**PROBLEM DESCRIPTION**
Every record must be copied exactly. Leave nothing out.

**GIVEN INFORMATION**
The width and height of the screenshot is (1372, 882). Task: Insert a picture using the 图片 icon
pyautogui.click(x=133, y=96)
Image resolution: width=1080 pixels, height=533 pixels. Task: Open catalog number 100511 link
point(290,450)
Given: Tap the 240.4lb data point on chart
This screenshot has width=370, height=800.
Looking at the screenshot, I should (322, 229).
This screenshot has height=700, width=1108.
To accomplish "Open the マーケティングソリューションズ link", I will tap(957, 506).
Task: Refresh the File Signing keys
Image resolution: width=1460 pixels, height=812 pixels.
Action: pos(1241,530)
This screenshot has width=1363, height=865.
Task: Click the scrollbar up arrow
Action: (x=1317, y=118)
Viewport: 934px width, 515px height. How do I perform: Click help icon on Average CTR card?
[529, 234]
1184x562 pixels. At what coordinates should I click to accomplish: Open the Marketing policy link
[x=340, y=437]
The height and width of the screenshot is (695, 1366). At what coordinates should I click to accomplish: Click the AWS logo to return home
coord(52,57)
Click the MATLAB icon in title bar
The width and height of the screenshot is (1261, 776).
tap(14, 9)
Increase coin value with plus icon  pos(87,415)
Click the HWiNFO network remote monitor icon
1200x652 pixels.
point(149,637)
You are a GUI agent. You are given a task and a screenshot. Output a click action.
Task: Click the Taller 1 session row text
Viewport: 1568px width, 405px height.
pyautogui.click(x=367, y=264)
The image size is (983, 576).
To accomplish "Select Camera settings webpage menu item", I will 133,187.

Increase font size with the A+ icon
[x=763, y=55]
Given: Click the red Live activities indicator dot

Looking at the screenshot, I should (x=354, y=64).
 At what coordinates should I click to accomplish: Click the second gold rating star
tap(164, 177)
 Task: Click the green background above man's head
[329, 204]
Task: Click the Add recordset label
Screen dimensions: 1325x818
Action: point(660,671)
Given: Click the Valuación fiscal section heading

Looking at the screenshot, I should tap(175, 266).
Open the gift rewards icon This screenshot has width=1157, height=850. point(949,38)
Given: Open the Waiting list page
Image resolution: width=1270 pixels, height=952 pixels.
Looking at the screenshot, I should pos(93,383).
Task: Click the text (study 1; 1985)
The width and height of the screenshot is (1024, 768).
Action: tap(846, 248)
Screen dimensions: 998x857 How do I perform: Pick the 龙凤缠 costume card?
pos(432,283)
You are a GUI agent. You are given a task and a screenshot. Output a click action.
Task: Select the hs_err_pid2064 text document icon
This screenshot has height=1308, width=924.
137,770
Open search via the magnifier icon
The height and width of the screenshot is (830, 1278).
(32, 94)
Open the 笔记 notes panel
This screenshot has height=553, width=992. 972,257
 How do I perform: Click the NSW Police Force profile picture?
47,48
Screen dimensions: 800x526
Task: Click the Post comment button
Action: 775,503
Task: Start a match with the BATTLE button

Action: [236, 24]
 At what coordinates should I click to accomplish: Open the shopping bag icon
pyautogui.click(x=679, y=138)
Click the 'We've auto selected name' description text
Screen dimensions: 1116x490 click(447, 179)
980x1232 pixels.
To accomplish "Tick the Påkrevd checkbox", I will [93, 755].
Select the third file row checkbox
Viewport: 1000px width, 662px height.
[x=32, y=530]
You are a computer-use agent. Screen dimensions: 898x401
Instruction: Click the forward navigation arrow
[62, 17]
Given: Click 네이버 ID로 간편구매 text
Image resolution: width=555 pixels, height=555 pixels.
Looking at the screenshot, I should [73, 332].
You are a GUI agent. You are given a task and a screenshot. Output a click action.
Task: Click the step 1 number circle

**TASK OUTPUT**
The width and height of the screenshot is (1372, 882). Task: Insert a picture using the 图片 icon
pyautogui.click(x=133, y=96)
Image resolution: width=1080 pixels, height=533 pixels. Task: Open catalog number 100511 link
point(290,450)
Given: Tap the 240.4lb data point on chart
This screenshot has width=370, height=800.
Looking at the screenshot, I should (322, 229).
This screenshot has height=700, width=1108.
To accomplish "Open the マーケティングソリューションズ link", I will tap(957, 506).
Task: Refresh the File Signing keys
Image resolution: width=1460 pixels, height=812 pixels.
Action: pos(1241,530)
This screenshot has width=1363, height=865.
Task: Click the scrollbar up arrow
Action: (x=1317, y=118)
Viewport: 934px width, 515px height. How do I perform: Click help icon on Average CTR card?
[529, 234]
1184x562 pixels. At what coordinates should I click to accomplish: Open the Marketing policy link
[x=340, y=437]
The height and width of the screenshot is (695, 1366). At what coordinates should I click to accomplish: Click the AWS logo to return home
coord(52,57)
Click the MATLAB icon in title bar
The width and height of the screenshot is (1261, 776).
tap(14, 9)
Increase coin value with plus icon  pos(87,415)
Click the HWiNFO network remote monitor icon
1200x652 pixels.
point(149,637)
You are a GUI agent. You are given a task and a screenshot. Output a click action.
Task: Click the Taller 1 session row text
Viewport: 1568px width, 405px height.
pyautogui.click(x=367, y=264)
The image size is (983, 576).
To accomplish "Select Camera settings webpage menu item", I will 133,187.

Increase font size with the A+ icon
[x=763, y=55]
Given: Click the red Live activities indicator dot

Looking at the screenshot, I should (x=354, y=64).
 At what coordinates should I click to accomplish: Click the second gold rating star
tap(164, 177)
 Task: Click the green background above man's head
[329, 204]
Task: Click the Add recordset label
Screen dimensions: 1325x818
Action: point(660,671)
Given: Click the Valuación fiscal section heading

Looking at the screenshot, I should tap(175, 266).
Open the gift rewards icon This screenshot has width=1157, height=850. point(949,38)
Given: Open the Waiting list page
Image resolution: width=1270 pixels, height=952 pixels.
Looking at the screenshot, I should pos(93,383).
Task: Click the text (study 1; 1985)
The width and height of the screenshot is (1024, 768).
Action: tap(846, 248)
Screen dimensions: 998x857 How do I perform: Pick the 龙凤缠 costume card?
pos(432,283)
You are a GUI agent. You are given a task and a screenshot. Output a click action.
Task: Select the hs_err_pid2064 text document icon
This screenshot has height=1308, width=924.
137,770
Open search via the magnifier icon
The height and width of the screenshot is (830, 1278).
(32, 94)
Open the 笔记 notes panel
This screenshot has height=553, width=992. 972,257
 How do I perform: Click the NSW Police Force profile picture?
47,48
Screen dimensions: 800x526
Task: Click the Post comment button
Action: 775,503
Task: Start a match with the BATTLE button

Action: [236, 24]
 At what coordinates should I click to accomplish: Open the shopping bag icon
pyautogui.click(x=679, y=138)
Click the 'We've auto selected name' description text
Screen dimensions: 1116x490 click(447, 179)
980x1232 pixels.
To accomplish "Tick the Påkrevd checkbox", I will [93, 755].
Select the third file row checkbox
Viewport: 1000px width, 662px height.
[x=32, y=530]
You are a computer-use agent. Screen dimensions: 898x401
Instruction: Click the forward navigation arrow
[62, 17]
Given: Click 네이버 ID로 간편구매 text
Image resolution: width=555 pixels, height=555 pixels.
Looking at the screenshot, I should [73, 332].
You are a GUI agent. You are given a task and a screenshot. Output a click action.
Task: Click the step 1 number circle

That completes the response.